C is for Citizen

I just had a chat with a composer colleague, someone who has sent in all his boxtops and made something of a career, with a teaching job, regular commissions and a good number of performances.  After making some snide remarks about sneaking out of concerts to avoid music from across some — to me obscure — new music-partisan divide, he went on with the ritual mantra complaint about lack of an audience for new music.   After calling the guy on his lack of consistency, I probed a bit deeper and was able to establish that although he was exclusively a composer of concert music, he didn't, actually, like concerts.   I stopped my questioning before I could figure out if he actually liked music, as that would have been too depressing even for a cynic like me, but I did suggest that concert music might not really be an optimal line of work for him.  

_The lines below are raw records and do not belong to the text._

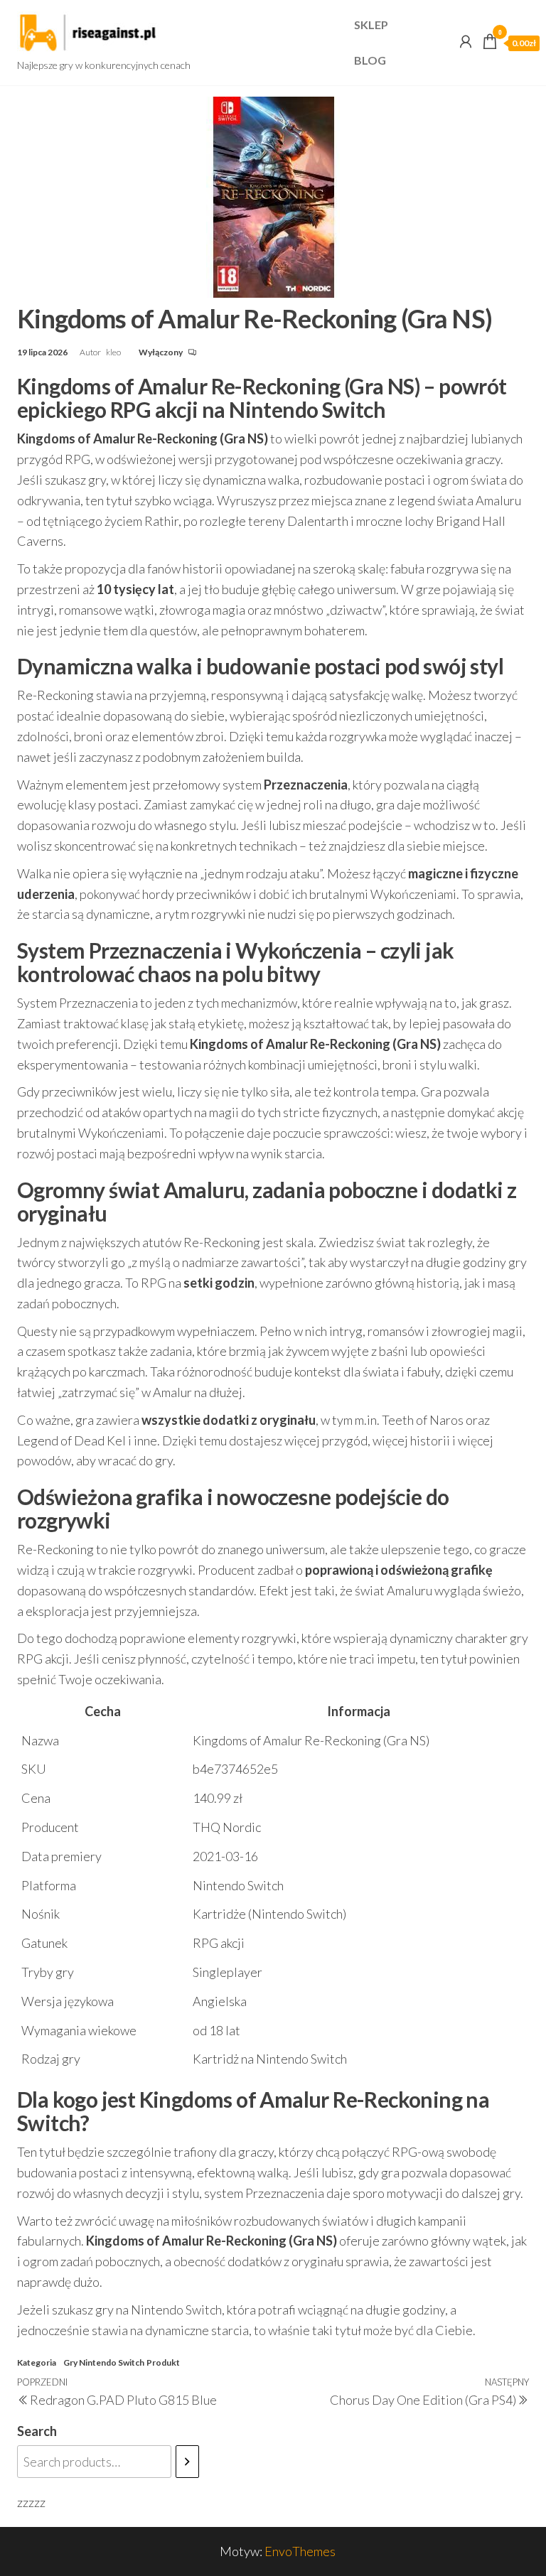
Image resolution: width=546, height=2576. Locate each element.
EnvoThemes (300, 2551)
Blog (370, 60)
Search (37, 2431)
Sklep (371, 24)
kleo (114, 352)
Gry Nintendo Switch (103, 2362)
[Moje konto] (465, 41)
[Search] (187, 2461)
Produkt (163, 2362)
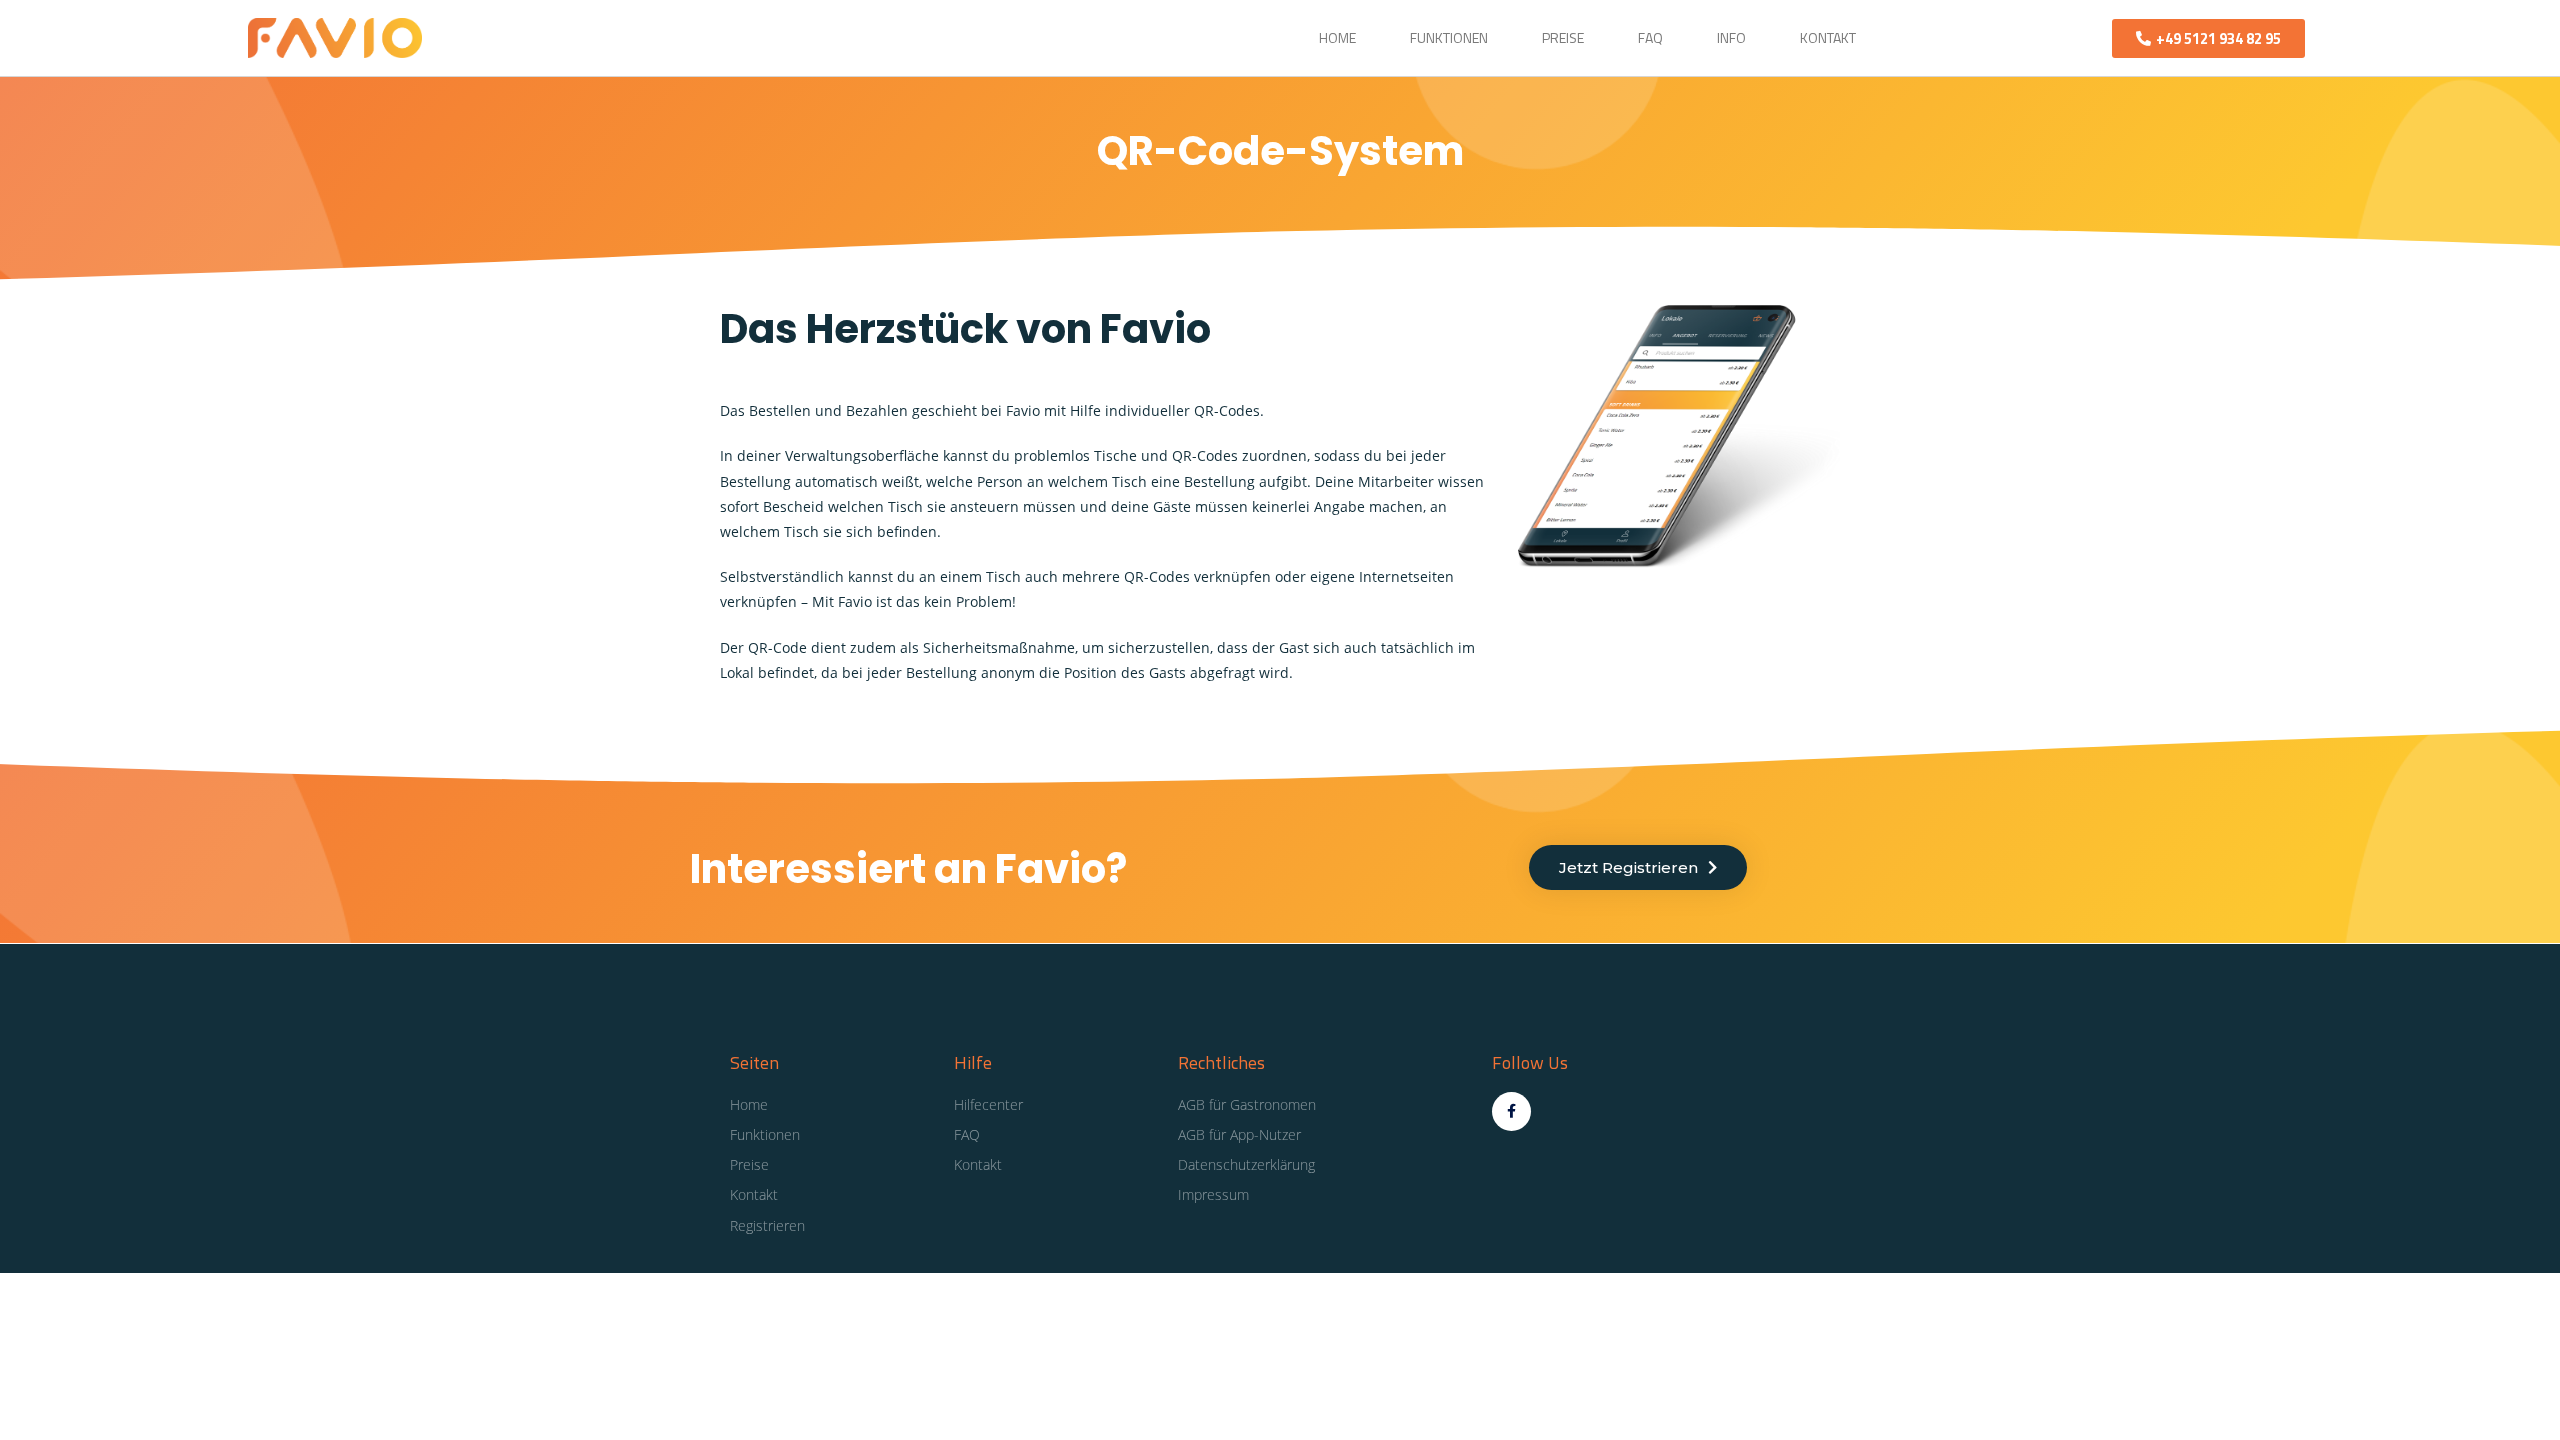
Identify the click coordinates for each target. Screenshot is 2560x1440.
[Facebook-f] (1511, 1111)
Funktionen (1449, 37)
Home (1337, 37)
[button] (2208, 38)
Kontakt (1828, 37)
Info (1731, 37)
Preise (1563, 37)
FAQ (1650, 37)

This encounter immediately made me recall the counter-example John Cage, who, in later years with all the seniority, fame, notoriety and certainly a full desk of his own work at home, made a point of attending as many concerts as possible whenever he was at home in town and took pride, when attending festivals or conferences in skipping some discussions but attending every concert.  I remember him once saying during a festival that "I want to be one-hundred percent" and, I believe, unless he was physically unable due to illness, he usually succeeded, even in uncomfortable environments like Darmstadt.  Here was someone with well-known preferences and associations who had fought and suffered through some horrible — especially when petty — turf wars in Newmusicland, who nevertheless went out of his way to hear music that he had good reason to expect to be outside his own taste range, challenging his own habits and preferences, and he — the self-identified anarchist, thus with some honest skepticism about communities and a disdain for most institutions — managed to provide a model for participating and contributing to the community.